Let's Play Five: The Story of a St. Louis Quintupleheader

Sep 2, 2020 at 6:15 am
In the summer of 1977, the Mathews-Dickey Knights pulled off a feat that is still astonishing today.
In the summer of 1977, the Mathews-Dickey Knights pulled off a feat that is still astonishing today. COURTESY MATTHEWS-DICKEY BOYS & GIRLS CLUB

With at least seven doubleheaders facing them over a stretch of three weeks in September, the Cardinals face a daunting task if they hope to make it to a World Series title in this pandemic season. May they find inspiration in another hometown team that had to sweep a quintupleheader to bring home a semi-pro championship.

That would be the Knights from the iconic Mathews-Dickey Boys’ Club. At 1 p.m. July 4, 1977, the Knights took the field at Fairgrounds Park Field #1 under a cloudless sky. At the time, they had no idea they would be playing ball until 2:30 a.m. July 5. A day earlier, the Knights had lost the first game of a double-elimination tournament that included seventeen teams. To get a shot at the championship, they would have to win every game they played the following day or go home.

More than bragging rights were at stake. The winners would leave with $1,000 cash money that would be handed over in a paper sack. The Knights very much needed the dough, as the team was in hock to Johnny Mac’s Sporting Goods for their uniforms and equipment.

Not many outsiders figured the Knights had a shot. Certainly not the loudmouth fan who had a son playing for the Chicago Pirates. He went around placing hundreds of dollars in bets on the Pirates vs. the Knights.

But these young men were made of much sterner stuff than anyone could possibly know.

A case in point: Tom “Big Sully” Sullivan, then age 22, among the youngest on the field that day.

Today, Sullivan is Mathews-Dickey’s interim president and CEO. He is also its longest serving staff member, having started in 1973. He was born in Pocahontas, Mississippi, about ten miles outside Jackson, the state capital. His father died when he was seven, and the family moved to St. Louis’ west side, to a home on Cabanne Street near Kingshighway. His mother Velma worked as a domestic by day, as well as at a dry-cleaning business, and then served as a custodian at night to support her five children.

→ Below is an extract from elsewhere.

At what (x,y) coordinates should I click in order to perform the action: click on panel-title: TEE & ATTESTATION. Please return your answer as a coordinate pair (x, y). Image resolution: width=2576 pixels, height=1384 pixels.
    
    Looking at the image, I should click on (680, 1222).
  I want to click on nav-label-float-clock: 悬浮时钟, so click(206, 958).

To help out, Tommy, as Velma called him, began taking on jobs. By age thirteen, he served as a security guard for a furniture store. He sold newspapers out of a cart, and, while dodging pimps and pushers on the way, he would show up at 4:30 a.m. to work at a Kentucky Fried Chicken store, where the owner had entrusted him with the keys. When he got his driver’s license, Sullivan continued working but also took his mother to her jobs so that she wouldn’t have to ride the bus. Along with all that, he attended Sumner High and excelled at baseball and football. He graduated in Sumner’s centennial class in 1975.

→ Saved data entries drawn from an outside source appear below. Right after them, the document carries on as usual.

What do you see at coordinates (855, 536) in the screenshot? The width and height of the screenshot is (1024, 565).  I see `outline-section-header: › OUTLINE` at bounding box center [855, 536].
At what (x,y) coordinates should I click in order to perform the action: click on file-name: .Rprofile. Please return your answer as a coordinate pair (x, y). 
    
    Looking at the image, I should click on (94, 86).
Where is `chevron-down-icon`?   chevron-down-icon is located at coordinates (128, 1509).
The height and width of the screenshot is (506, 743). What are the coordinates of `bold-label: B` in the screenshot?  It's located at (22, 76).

Sullivan went on to Saint Louis University, where he became known as Big Sully. There he set twelve offensive records as a Billiken — for home runs, stolen bases and walks, among others. He entertained an offer from the Pittsburgh Pirates, which was flattering but not substantial enough for him to give up his scholarship at SLU.

Sullivan had met Martin Luther Mathews, cofounder of the club with Hubert “Dickey” Ballentine, while he was in high school. The Mathews-Dickey Boys’ Club on Shreve and Natural Bridge became “my home away from home,” he recalled. He earned his first club paycheck through the Earn and Learn Program, where he became one of the commissioners who organized the games. There he met such men as William Ballard, Eugene Crymes, Frank Grice, Eugene Miller and Robert Trice. “They walked straight. Talked straight. They showed a lot of concern, and you wanted to be like them,” Sullivan says. “It gave me the idea that this was how you could be respected. I knew what I wanted to be, and it was something good.”

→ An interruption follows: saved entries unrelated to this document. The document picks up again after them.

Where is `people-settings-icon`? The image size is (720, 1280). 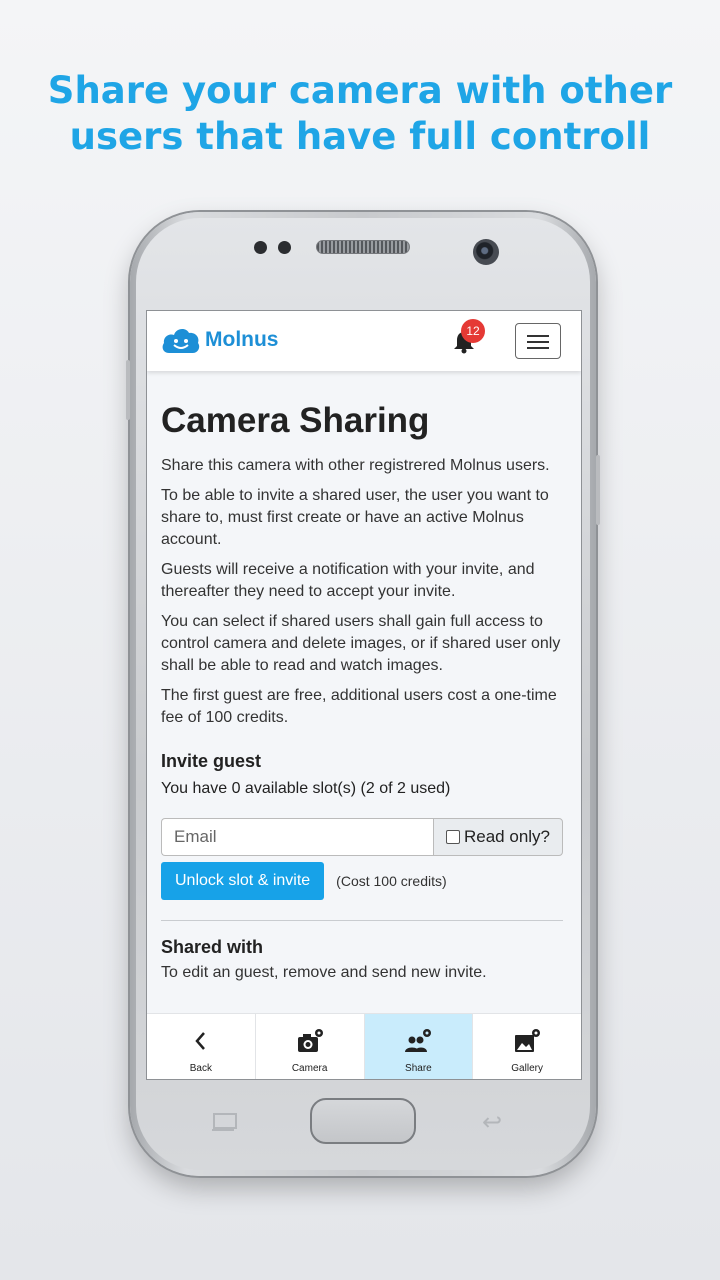 people-settings-icon is located at coordinates (418, 1040).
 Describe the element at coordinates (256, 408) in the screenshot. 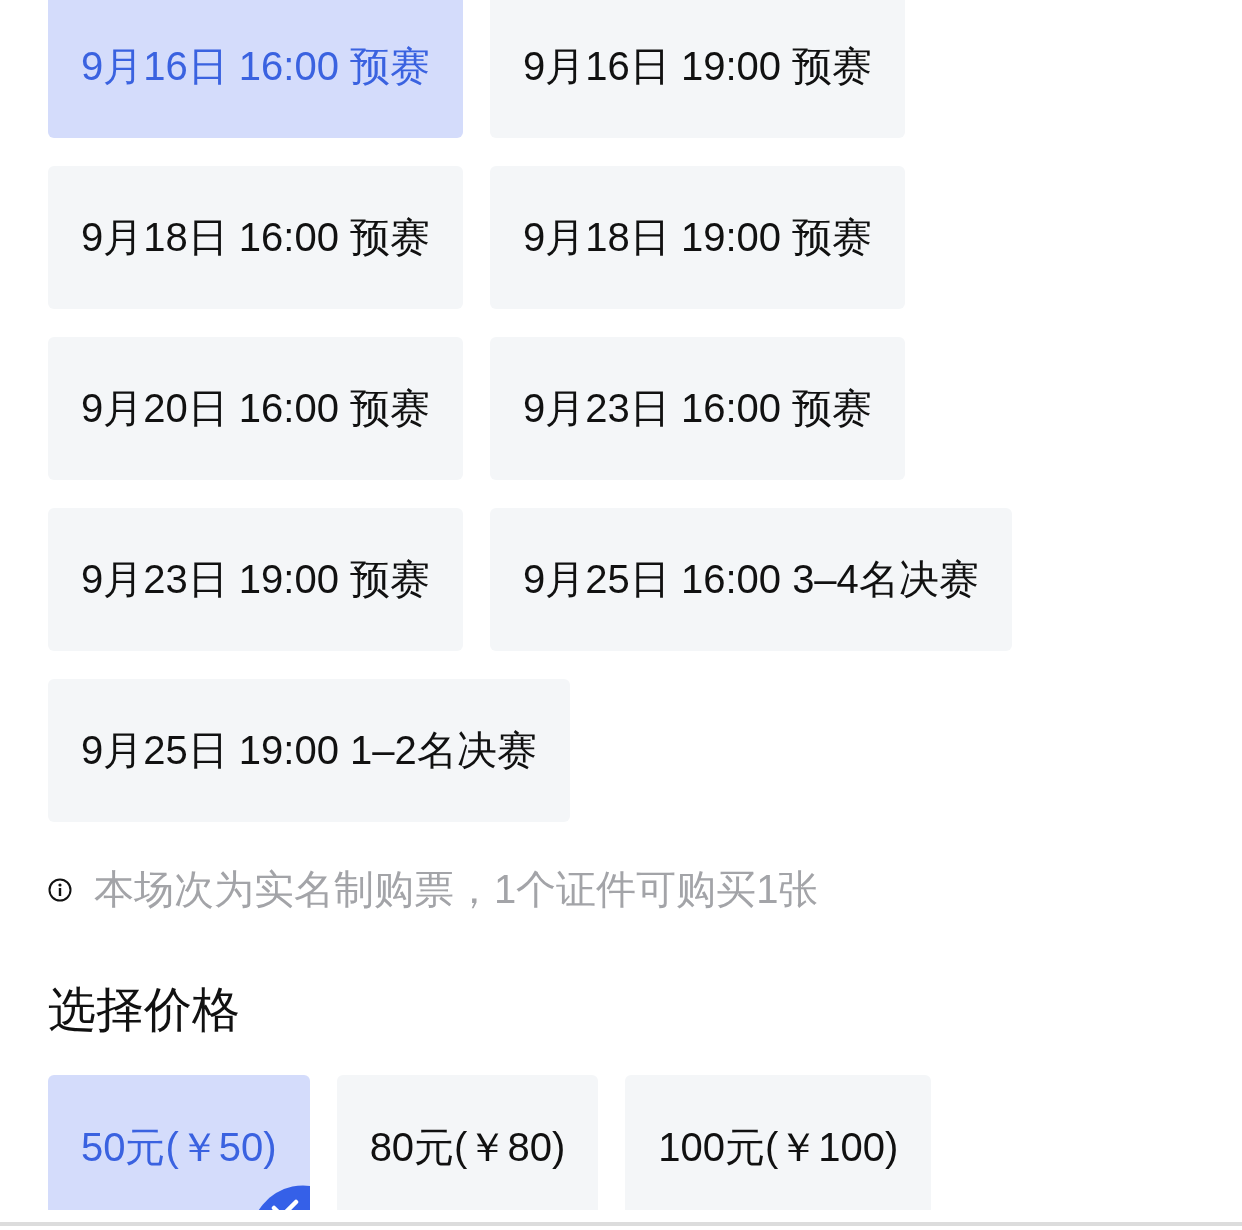

I see `session-option: 9月20日 16:00 预赛` at that location.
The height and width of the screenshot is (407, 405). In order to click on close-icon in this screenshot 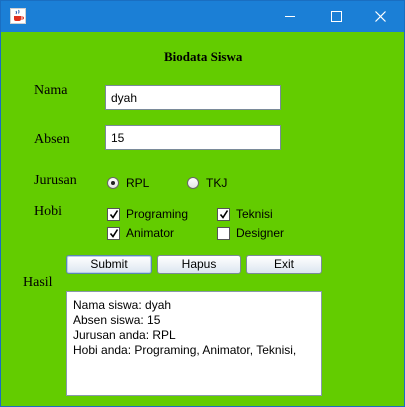, I will do `click(381, 16)`.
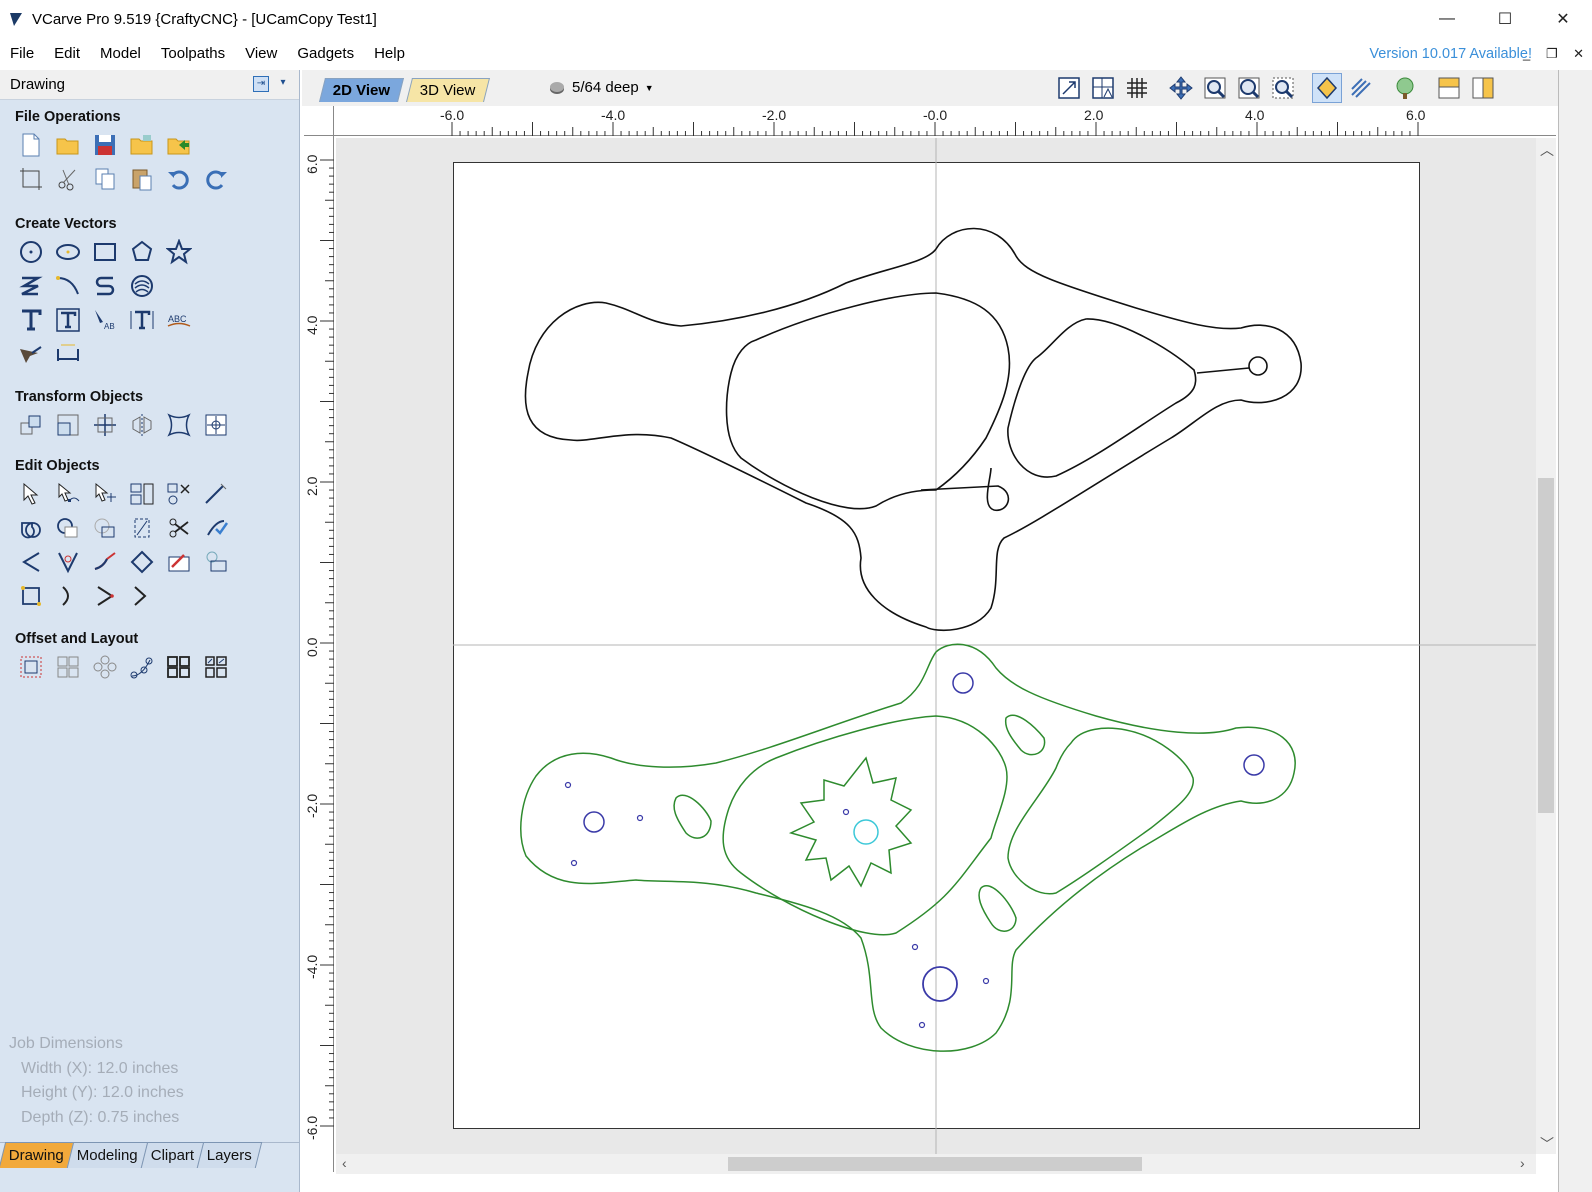 The image size is (1592, 1192). Describe the element at coordinates (216, 426) in the screenshot. I see `set-datum-icon` at that location.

When Sullivan graduated from SLU, “Mr. Mathews” (everyone calls him that) introduced Sullivan to a top executive at Anheuser-Busch. On Mathews’ say-so and with his stellar performance at SLU, Sullivan got an offer to join A-B’s marketing department.

But he turned it down. “Number one, I didn’t drink beer. How could I tell anyone it tasted good?” Sullivan says. “Number two, I hadn’t paid back what I had gotten from the club.” Instead, he told Mathews that he wanted to work for Mathews-Dickey.